# Steam Freezes on Log-In



## Private^Bird (Feb 1, 2008)

I just bought Counter-Strike: Source for my computer and I'm having some pretty serious issues.
I already had a steam account from my old computer (I used steam to play some demos) and therefore did not have to create one.
However, when I try to login, the login window flashes and my password disappears. I can't do anything and when I click on the window it just makes a beeping noise.

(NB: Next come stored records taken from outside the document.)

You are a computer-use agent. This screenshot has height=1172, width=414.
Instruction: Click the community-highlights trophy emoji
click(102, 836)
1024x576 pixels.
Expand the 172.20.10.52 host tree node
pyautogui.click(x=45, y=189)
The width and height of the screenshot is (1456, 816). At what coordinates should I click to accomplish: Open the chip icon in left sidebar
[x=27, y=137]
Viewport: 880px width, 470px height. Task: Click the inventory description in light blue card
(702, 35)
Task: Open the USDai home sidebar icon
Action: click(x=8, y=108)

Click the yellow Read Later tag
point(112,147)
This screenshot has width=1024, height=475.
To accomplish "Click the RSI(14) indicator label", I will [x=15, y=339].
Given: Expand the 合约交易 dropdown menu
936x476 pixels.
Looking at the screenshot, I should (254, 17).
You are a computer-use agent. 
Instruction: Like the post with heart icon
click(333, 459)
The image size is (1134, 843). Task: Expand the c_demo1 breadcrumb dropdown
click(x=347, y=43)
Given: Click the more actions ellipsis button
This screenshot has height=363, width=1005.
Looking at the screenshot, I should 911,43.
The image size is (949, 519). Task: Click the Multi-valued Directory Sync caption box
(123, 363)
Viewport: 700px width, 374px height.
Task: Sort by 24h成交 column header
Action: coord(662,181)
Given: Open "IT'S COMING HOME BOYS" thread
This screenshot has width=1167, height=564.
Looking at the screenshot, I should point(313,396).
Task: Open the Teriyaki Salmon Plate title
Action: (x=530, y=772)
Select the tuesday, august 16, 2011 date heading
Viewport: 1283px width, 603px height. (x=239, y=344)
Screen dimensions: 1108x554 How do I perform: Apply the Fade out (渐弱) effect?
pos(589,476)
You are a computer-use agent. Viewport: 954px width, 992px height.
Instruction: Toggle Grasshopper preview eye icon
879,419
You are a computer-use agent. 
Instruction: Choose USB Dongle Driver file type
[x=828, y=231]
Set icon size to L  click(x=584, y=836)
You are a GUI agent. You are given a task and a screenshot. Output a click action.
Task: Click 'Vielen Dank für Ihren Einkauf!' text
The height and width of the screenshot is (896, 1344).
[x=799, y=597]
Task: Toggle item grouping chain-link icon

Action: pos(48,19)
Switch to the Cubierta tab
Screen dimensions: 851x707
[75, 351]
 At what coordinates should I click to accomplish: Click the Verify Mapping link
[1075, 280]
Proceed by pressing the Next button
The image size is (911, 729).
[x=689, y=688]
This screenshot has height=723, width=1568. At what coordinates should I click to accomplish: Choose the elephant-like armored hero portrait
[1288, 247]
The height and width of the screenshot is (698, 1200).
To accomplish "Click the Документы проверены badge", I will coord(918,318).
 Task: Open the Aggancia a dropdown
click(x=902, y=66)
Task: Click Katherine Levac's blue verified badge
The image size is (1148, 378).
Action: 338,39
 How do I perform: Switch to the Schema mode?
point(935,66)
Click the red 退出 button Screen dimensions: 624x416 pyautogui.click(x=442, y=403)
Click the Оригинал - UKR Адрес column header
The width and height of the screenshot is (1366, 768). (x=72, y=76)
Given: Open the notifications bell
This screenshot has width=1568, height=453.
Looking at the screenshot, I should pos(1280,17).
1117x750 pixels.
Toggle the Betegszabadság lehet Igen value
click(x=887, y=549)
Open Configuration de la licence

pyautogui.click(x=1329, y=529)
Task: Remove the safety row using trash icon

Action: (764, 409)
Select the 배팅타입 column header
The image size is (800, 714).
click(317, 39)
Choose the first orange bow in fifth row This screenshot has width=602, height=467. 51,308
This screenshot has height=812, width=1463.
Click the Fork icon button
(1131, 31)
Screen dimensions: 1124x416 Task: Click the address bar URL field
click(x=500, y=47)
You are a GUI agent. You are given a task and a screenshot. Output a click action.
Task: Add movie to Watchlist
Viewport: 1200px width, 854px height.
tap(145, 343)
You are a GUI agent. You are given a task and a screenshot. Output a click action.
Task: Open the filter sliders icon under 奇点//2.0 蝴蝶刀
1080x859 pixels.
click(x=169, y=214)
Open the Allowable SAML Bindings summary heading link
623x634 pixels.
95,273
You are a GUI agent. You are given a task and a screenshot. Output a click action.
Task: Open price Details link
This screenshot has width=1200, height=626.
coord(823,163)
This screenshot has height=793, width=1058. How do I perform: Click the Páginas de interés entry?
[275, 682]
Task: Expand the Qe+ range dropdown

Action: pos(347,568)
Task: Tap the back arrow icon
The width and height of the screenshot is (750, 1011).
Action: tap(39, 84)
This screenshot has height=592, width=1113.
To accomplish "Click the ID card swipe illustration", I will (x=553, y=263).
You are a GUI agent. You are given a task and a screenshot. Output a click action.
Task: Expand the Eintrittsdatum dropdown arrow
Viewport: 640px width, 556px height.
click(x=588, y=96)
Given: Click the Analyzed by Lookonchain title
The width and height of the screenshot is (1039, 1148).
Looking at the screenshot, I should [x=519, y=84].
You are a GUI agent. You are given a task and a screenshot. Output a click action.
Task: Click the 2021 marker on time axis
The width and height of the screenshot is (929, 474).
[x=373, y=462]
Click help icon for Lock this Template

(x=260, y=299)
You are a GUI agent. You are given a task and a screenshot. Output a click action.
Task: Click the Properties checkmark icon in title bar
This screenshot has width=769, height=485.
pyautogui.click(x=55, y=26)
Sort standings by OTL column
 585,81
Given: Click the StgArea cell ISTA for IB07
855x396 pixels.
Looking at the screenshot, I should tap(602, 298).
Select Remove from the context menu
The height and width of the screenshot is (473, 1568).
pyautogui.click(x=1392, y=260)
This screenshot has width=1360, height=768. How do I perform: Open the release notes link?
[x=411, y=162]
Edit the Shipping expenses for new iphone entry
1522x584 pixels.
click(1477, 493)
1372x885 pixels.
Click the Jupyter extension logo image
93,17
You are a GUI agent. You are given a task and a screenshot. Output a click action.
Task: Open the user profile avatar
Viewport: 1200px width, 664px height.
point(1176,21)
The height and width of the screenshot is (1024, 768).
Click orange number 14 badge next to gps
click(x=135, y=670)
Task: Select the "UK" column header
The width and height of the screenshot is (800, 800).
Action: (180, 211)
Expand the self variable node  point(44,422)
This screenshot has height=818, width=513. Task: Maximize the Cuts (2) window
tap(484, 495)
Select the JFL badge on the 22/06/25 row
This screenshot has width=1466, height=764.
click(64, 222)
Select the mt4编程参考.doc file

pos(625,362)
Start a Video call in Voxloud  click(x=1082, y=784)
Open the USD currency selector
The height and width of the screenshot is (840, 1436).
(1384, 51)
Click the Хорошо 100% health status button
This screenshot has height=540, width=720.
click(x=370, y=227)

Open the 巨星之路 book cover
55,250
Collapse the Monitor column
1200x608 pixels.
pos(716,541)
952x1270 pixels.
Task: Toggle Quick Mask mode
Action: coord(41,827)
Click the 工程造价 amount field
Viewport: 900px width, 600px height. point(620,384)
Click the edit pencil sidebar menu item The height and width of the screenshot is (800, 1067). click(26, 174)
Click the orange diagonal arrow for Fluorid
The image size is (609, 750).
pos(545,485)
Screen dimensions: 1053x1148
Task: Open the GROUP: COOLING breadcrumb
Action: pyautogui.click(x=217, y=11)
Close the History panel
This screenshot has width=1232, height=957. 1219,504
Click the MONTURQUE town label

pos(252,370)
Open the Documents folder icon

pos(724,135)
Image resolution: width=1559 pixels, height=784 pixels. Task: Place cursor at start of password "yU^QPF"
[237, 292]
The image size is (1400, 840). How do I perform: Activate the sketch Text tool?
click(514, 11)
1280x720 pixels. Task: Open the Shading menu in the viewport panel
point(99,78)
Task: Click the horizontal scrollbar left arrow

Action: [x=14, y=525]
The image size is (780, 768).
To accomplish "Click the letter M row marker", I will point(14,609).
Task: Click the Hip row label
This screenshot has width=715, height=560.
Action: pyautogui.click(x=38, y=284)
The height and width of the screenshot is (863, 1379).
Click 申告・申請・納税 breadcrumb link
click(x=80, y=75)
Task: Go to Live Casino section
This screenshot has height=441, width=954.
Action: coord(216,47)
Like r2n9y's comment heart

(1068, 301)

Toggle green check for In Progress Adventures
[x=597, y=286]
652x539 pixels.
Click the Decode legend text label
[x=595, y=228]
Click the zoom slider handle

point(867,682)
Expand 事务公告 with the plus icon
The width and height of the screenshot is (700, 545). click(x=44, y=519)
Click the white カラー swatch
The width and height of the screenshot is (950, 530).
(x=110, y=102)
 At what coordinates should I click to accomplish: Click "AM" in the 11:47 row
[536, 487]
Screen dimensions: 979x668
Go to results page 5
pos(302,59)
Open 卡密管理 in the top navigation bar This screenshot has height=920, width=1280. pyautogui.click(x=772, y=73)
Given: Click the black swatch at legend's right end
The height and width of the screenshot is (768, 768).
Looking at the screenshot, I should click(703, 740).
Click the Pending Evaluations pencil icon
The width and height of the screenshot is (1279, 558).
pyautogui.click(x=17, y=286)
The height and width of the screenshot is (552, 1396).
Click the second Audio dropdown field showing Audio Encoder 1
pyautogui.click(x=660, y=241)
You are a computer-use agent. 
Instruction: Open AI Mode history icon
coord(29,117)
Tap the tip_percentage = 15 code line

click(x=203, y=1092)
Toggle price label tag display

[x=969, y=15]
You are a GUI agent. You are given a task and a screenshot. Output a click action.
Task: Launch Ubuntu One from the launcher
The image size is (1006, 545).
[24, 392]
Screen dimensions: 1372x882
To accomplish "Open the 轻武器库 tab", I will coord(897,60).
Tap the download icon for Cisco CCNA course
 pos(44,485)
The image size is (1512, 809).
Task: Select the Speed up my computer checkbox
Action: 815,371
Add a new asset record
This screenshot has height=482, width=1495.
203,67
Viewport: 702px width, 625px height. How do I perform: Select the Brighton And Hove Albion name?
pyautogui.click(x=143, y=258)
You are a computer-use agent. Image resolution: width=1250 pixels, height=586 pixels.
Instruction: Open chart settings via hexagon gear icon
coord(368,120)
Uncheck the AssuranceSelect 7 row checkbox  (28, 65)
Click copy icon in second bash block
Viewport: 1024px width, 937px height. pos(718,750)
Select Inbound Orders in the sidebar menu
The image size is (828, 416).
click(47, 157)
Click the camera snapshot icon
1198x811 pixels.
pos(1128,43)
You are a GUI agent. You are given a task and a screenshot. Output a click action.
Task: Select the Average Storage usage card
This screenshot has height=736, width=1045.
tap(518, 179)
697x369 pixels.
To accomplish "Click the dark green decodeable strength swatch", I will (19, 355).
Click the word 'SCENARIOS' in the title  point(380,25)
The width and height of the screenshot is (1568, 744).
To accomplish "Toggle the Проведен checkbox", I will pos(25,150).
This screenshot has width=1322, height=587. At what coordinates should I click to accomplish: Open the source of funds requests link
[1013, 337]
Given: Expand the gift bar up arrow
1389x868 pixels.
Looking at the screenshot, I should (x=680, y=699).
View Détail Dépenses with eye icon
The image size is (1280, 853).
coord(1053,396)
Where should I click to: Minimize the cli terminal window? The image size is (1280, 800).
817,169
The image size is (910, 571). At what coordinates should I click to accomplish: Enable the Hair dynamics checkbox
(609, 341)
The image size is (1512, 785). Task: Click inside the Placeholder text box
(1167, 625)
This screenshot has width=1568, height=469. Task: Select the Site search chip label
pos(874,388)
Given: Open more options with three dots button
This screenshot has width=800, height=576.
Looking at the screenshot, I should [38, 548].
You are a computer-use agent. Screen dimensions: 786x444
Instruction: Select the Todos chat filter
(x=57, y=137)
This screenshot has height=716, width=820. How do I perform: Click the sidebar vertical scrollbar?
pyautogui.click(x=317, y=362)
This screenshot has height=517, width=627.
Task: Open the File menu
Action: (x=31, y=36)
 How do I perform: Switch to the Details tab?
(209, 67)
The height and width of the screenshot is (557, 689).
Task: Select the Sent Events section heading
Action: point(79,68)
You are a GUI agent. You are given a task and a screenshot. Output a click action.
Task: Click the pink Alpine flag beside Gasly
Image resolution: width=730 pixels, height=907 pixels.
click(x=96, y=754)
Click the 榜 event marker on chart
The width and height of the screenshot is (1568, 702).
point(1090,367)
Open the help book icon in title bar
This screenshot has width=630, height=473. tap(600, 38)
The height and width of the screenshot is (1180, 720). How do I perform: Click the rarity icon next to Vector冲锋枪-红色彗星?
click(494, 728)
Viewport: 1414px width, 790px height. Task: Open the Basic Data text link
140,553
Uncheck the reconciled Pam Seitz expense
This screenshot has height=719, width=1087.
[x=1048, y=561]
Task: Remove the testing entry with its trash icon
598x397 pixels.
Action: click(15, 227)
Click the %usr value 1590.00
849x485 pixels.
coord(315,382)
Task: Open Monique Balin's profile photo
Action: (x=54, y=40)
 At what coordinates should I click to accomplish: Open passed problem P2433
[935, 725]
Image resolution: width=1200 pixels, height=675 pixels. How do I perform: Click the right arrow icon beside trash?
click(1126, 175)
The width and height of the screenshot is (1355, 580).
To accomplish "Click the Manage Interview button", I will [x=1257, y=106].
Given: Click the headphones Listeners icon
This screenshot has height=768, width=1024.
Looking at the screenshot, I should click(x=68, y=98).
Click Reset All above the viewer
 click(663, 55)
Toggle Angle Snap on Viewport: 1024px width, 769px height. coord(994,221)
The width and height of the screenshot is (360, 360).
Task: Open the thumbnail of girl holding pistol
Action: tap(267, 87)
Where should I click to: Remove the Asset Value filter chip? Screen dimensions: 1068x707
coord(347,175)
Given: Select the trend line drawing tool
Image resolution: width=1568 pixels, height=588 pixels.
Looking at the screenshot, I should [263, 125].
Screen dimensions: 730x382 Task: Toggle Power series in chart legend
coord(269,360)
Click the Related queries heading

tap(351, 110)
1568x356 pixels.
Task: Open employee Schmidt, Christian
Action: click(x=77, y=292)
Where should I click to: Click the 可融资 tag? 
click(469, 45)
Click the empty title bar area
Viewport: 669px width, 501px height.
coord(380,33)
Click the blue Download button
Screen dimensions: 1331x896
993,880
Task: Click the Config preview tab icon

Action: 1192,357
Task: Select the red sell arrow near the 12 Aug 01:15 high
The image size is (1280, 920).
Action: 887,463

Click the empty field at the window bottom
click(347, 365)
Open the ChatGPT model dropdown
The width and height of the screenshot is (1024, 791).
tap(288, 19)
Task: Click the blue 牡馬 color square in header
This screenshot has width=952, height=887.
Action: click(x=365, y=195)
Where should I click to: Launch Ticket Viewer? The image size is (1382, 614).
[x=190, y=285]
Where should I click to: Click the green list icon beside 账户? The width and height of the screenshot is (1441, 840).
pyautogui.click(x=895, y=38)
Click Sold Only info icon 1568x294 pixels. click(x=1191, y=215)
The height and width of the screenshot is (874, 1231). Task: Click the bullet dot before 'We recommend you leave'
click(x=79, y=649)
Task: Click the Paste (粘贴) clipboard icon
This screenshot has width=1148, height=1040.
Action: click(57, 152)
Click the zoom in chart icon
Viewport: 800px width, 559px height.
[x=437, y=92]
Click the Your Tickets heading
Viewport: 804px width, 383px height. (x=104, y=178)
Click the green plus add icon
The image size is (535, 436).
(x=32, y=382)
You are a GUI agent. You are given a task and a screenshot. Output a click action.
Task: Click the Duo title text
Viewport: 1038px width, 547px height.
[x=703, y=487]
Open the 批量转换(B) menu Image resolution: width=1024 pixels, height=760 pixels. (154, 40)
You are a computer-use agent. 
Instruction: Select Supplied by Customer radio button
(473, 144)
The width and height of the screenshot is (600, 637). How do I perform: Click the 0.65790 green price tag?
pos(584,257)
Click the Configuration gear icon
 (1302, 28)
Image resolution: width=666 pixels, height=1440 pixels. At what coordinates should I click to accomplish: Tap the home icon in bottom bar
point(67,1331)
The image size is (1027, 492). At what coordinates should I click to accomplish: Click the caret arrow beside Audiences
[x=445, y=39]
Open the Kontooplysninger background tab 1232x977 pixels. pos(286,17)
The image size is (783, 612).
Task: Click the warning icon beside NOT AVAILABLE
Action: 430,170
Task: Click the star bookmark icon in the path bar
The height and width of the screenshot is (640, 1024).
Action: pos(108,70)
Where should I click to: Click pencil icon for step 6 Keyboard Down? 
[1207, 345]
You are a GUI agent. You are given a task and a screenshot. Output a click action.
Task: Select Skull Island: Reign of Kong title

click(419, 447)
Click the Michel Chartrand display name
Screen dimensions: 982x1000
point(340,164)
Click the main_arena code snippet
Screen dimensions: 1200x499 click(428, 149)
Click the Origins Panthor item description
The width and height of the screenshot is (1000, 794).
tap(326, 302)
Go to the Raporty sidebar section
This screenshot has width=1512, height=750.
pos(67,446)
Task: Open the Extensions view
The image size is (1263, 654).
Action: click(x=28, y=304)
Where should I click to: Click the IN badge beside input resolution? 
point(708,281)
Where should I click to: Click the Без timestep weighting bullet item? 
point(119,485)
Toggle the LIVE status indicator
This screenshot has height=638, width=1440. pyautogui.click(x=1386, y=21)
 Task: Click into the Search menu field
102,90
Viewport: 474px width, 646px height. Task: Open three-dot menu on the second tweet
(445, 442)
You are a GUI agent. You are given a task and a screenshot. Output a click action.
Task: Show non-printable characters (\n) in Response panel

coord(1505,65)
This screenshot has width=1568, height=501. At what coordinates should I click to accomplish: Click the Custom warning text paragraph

The same thing happens when I try to make a new account, except that it happens at the E-mail Confirmation window.
I have already re-installed steam and I checked that my computer specs were up to par, and they are.
I also checked all over the internet and sent Sent Steam Support a "question" and I still can't get an answer to my problem.
Since I need Steam to play CS I would really appreciate it if you could help fix my problem.
Thank you


----------



## Officer Dibble (Oct 24, 2007)

Where did you buy the game from?

Did you have to enter a serial/reference number that came with the game?


----------



## Private^Bird (Feb 1, 2008)

I bought the game from Futureshop and I did not even get to the screen where you enter the Serial Number that came for the game. To do that you need to get into steam first.
Thanks


----------



## Private^Bird (Feb 1, 2008)

I figured my problem (password was incorrect  ).
So, I can now log-in. But I unfortunately have a new problem.
When I start Steam, I login and it goes to the "Connecting to Steam Account: *Username*" window. Then, a bunch of tabs pop up in the task bar at the bottom of the screen but no windows actually pop up on the screen. So, I still can not do anything because I am dealing with invisible windows!
I can still close steam by right-clicking the icon on the bottom-left of my screen and choosing Exit out of the pop-up menu.
Thank you, your help is really appreciated!


----------



## Private^Bird (Feb 1, 2008)

Admins, can I make a new thread since this is a different problem?
Thank you!


----------



## hypnotoad (Mar 5, 2008)

Same problem....


----------



## Private^Bird (Feb 1, 2008)

U have the same problem?
Well, if you find a way to fix it can you tell me?
Thanks


----------



## hypnotoad (Mar 5, 2008)

Yes, ive found a way, ive reinstalled Steam, seems to be working, but only sometimes. Try it.


----------



## Private^Bird (Feb 1, 2008)

Ok thx, i will.:up:


----------



## hypnotoad (Mar 5, 2008)

If that DOSNT work, then try to find a Steam patch or a new version, usually thats an issue...
hope it works ^^


----------



## hypnotoad (Mar 5, 2008)

hypnotoad said:


> Steam patch or a new version


Infact, which version of steam do you have?


----------



## Arkilus (Aug 25, 2008)

Ive got the very same problem, I am almost sure its related to Steam using internet explorer to access news pages.


----------